¿Por qué es importante el Bautismo? ¿Qué cambios produce en mí?
El Señor mismo afirma que el Bautismo es necesario para la salvación. “Nadie puede entrar en el Reino de Dios sin nacer del agua y del Espíritu” (Jn 3, 5). Cristo ordenó a sus discípulos que predicaran el Evangelio, atrajeran a las personas a la fe en él y bautizaran a quienes se convirtieran. La Iglesia no descuida la misión que ha recibido de Cristo de asegurar que todos sean bautizados y renazcan del agua y del Espíritu.
Por el bautismo se perdonan todos los pecados, tanto el pecado original como todos los pecados personales, y se elimina el castigo temporal debido al pecado. Una vez que uno ha renacido en Cristo, no hay nada que impida su entrada en el Reino de Dios.
Sin embargo, aunque todos los pecados son eliminados, permanece, como efecto del Pecado Original, la inclinación al pecado que se llama concupiscencia. Esta inclinación al pecado se manifiesta en lo que a veces se denomina oscurecimiento de la mente y debilitamiento de la voluntad, es decir, la incapacidad de discernir claramente lo que está bien o mal en una acción y/o la falta de fuerza para resistir la tentación y hacer siempre lo correcto, por difícil que sea. Los efectos del pecado original no tienen por qué perjudicarnos, siempre y cuando busquemos la fuerza para resistirlos a través del sacramento de la penitencia, el sacramento de la Eucaristía, la oración, una espiritualidad cada vez más profunda, el crecimiento en la virtud y una dependencia sincera de Dios.
El bautismo también nos da una nueva vida como hijos adoptivos de Dios. Nos convertimos en partícipes de la vida divina y templos del Espíritu Santo.
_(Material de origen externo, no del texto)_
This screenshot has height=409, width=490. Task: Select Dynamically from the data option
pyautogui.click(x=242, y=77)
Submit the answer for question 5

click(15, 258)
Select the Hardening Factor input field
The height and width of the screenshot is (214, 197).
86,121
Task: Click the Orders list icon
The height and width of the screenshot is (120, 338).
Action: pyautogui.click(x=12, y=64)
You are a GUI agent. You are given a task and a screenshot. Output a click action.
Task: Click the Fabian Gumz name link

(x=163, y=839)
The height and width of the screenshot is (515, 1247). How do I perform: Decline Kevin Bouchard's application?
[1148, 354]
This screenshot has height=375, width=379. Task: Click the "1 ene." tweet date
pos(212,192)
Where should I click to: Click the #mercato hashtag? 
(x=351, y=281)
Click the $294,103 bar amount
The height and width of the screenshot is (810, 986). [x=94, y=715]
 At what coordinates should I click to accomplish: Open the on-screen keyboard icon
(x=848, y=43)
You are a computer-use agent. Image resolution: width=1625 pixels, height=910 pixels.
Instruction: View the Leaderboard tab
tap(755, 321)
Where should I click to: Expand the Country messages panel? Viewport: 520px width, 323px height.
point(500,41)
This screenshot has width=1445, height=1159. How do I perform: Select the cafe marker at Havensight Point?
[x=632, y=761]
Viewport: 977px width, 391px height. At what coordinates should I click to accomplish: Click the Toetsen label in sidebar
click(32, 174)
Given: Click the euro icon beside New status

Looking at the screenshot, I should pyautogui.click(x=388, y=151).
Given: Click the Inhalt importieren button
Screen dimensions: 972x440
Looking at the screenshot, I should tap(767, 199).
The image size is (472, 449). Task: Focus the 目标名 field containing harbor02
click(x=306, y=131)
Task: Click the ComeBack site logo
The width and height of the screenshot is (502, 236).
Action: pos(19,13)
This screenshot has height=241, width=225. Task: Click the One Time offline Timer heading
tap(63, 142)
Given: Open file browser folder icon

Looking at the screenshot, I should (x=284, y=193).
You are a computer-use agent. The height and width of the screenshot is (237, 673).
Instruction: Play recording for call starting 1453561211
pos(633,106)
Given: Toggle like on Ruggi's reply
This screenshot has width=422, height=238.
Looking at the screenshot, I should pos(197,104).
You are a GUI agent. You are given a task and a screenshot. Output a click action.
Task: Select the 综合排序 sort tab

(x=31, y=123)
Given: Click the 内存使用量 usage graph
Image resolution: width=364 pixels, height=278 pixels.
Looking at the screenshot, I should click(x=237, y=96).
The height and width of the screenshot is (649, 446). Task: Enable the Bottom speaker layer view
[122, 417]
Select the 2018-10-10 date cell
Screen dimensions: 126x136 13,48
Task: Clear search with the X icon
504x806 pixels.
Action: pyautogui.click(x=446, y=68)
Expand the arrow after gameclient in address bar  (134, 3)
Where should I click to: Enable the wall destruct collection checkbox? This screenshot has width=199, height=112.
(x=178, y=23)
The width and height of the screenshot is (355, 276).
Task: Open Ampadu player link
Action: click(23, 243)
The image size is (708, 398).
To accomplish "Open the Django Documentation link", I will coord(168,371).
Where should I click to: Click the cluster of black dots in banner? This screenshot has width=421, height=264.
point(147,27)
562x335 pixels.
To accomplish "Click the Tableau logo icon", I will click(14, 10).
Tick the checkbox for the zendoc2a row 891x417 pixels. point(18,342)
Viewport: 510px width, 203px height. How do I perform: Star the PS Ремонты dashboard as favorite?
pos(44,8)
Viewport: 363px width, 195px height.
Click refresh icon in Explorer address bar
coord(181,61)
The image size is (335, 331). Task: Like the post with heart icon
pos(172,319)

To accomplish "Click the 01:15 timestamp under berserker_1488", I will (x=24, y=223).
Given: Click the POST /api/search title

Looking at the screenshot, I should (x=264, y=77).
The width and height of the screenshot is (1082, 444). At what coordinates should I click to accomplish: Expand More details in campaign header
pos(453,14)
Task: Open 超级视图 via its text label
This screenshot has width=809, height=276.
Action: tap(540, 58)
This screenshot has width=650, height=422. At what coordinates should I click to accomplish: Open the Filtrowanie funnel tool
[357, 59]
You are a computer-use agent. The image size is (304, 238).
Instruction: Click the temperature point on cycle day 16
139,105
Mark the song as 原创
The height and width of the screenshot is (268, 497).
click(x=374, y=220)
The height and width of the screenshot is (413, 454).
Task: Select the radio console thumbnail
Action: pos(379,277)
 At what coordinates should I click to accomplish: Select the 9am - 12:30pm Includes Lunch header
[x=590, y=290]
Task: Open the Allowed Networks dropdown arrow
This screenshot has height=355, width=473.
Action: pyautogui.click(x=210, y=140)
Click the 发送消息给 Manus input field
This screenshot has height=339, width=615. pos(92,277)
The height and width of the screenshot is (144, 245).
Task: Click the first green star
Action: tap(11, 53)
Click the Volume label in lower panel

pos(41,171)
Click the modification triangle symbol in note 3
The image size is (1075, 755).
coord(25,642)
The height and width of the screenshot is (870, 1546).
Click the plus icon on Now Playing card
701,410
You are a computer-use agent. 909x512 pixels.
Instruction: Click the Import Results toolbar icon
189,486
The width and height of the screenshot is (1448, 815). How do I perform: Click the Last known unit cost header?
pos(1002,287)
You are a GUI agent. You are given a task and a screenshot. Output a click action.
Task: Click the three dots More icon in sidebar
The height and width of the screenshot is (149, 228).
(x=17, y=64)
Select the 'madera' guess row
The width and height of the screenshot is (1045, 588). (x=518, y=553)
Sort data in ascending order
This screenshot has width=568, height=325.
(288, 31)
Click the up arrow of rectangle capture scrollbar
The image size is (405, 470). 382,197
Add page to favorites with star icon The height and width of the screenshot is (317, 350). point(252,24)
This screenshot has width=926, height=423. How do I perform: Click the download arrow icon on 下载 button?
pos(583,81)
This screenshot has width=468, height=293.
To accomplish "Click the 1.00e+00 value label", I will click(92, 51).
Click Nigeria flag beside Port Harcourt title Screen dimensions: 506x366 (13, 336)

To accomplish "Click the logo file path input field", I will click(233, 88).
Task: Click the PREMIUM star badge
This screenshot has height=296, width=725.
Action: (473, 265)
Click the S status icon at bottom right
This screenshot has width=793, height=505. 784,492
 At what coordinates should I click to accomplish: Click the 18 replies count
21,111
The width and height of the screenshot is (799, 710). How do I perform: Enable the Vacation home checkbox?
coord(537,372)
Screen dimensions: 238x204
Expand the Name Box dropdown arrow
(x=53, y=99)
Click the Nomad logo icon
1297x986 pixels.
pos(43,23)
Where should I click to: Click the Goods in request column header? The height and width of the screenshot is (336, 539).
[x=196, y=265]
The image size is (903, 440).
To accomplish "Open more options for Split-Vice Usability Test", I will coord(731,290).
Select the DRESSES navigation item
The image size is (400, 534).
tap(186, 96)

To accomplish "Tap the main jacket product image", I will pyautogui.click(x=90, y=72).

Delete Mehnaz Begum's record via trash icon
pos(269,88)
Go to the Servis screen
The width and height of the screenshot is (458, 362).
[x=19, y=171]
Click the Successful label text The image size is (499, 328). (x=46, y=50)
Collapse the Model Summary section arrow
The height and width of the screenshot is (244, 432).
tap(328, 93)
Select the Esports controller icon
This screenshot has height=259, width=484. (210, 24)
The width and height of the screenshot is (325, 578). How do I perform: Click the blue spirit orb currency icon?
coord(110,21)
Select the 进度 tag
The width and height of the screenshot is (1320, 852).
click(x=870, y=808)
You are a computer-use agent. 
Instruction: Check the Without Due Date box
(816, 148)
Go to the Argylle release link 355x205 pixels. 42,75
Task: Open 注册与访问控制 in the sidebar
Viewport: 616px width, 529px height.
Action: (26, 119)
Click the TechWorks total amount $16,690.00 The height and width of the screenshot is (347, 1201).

Ahora somos justificados por Dios y vivimos en estado de gracia, es decir, vivimos en unión con Dios gracias a su iniciativa misericordiosa y amorosa. Nuestra permanencia en estado de gracia se llama gracia santificante porque Dios nos “santifica”, es decir, nos convierte en su pueblo santo al darnos su vida. Dios sigue ayudándonos con muchas ayudas que se llaman gracias reales. Así, tenemos la capacidad de vivir y actuar bajo la guía y la luz de los dones del Espíritu Santo. Esto nos ayuda a madurar en la bondad mediante la práctica de las virtudes, como las virtudes cardinales: prudencia, justicia, templanza y fortaleza.
Por el bautismo nos convertimos en miembros de la Iglesia, el Cuerpo de Cristo. Participamos en el sacerdocio de Cristo, así como en su misión profética y real. “Vosotros sois ‘una raza elegida, un sacerdocio real, una nación santa, un pueblo adquirido por Dios, para que anunciéis las virtudes’ de aquel que os llamó de las tinieblas a su luz admirable” (1 P 2, 9). Disfrutamos de la comunidad que encontramos en la Iglesia, compartimos nuestros talentos y dones con sus miembros, respondemos de buen grado a sus enseñanzas y exigencias, y asumimos las responsabilidades que implica nuestra pertenencia a ella.
El bautismo proporciona una base común entre todos los cristianos, incluidos aquellos que aún no están en plena comunión con la Iglesia católica. La Iglesia reconoce la validez del bautismo en otras Iglesias cristianas siempre que el rito haya consistido en la efusión o la inmersión en agua, una fórmula trinitaria y la intención de bautizar. Los que han sido bautizados han sido salvados por su fe en Cristo y la gracia del bautismo. “Por lo tanto, tienen derecho a ser llamados cristianos y, con razón, son aceptados como hermanos por los hijos de la Iglesia católica” (CIC, n.º 1271, citando UR, n.º 3).
“Incorporado a Cristo por el Bautismo, el bautizado se configura con Cristo. El Bautismo sella al cristiano con la marca espiritual indeleble (carácter) de su pertenencia a Cristo. Ningún pecado puede borrar esta marca, aunque el pecado impida que el Bautismo dé sus frutos de salvación. Dado una vez por todas, el Bautismo no puede repetirse” (CIC, n.º 1272). Esta marca espiritual también se denomina carácter, que san Agustín comparó con las marcas distintivas que se imprimían a los soldados y esclavos en la época romana para indicar al comandante o propietario al que pertenecían. El Bautismo nos marca de forma permanente como pertenecientes a Cristo, cuya imagen llevamos.